Building after work and days off, took about three months to complete.
The girls are happy, so we're happy.
Thanks to all those ideas that "lurking" on this website contributed.


----------



## robin416 (Sep 8, 2013)

Unfortunately videos are not a possibility for me. What I can see looks very nice.


----------



## rebelboxer (Mar 1, 2016)

This is what we had to work with; i.e., before the after..


----------



## rebelboxer (Mar 1, 2016)

robin416 said:


> Unfortunately videos are not a possibility for me. What I can see looks very nice.


 Thanks.
I grew up in Dothan.
You close to there ??


----------



## robin416 (Sep 8, 2013)

Yes, Dothan is about 40 mins from me.
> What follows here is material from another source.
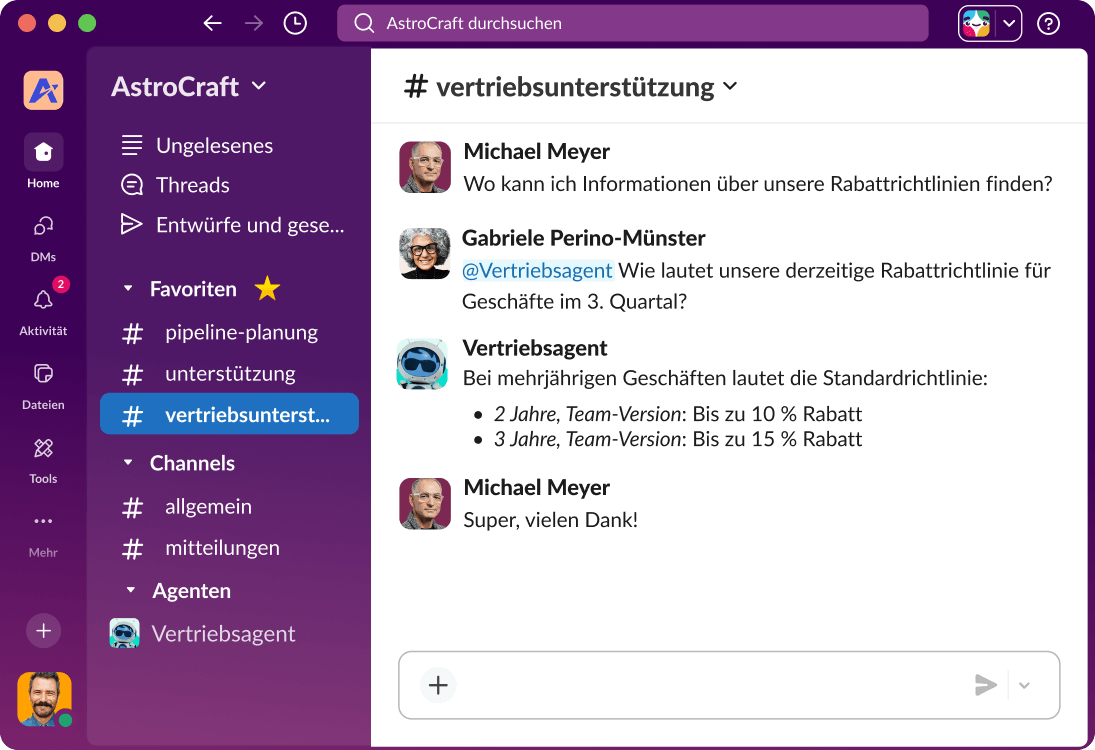Open the Dateien section
1095x750 pixels.
[x=42, y=382]
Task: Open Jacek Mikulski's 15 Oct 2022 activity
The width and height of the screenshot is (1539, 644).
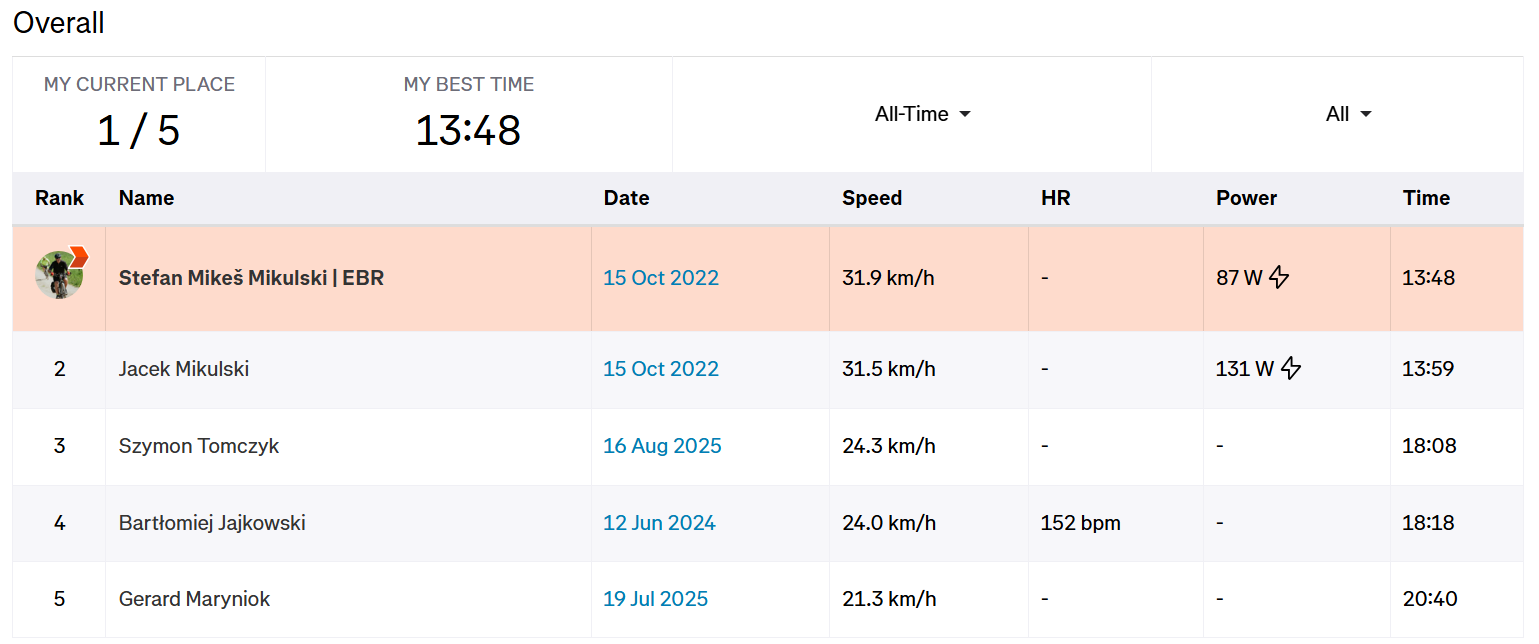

We've lived here just over three years now. This area was the right choice for us. So, you know your hometown has my vote.

The group, when they're here, really enjoy seeing projects coming together.

I just realized there's a concrete pad there. As long as we don't end up in the deep freeze this year you're going to really like that when having to do a clean out.


----------



## seminole wind (Aug 22, 2015)

rebelboxer said:


> Building after work and days off, took about three months to complete.
> The girls are happy, so we're happy.
> Thanks to all those ideas that "lurking" on this website contributed.


It's beautiful! Nice work! I live in Florida too, south of Brooksville.


----------



## aapholz (Jul 7, 2016)

so many great ideas!


----------



## dawg53 (Aug 25, 2015)

Very nice set up. Excellent job.


----------



## Freezerfeet (Nov 11, 2016)

Love it! Nice job!


----------



## seminole wind (Aug 22, 2015)

Just beautiful!!!


----------



## chickenqueen (Jan 9, 2016)

Awesome!!!I'm jealous.Looks like a lot of time and money went into that.With all the treated lumber and supports,your coop and pen will last a long time.Enjoy your chickens!


----------



## rebelboxer (Mar 1, 2016)

chickenqueen said:


> Awesome!!!I'm jealous.Looks like a lot of time and money went into that.With all the treated lumber and supports,your coop and pen will last a long time.Enjoy your chickens!


Thanks !!
It was a labor of luv..................


----------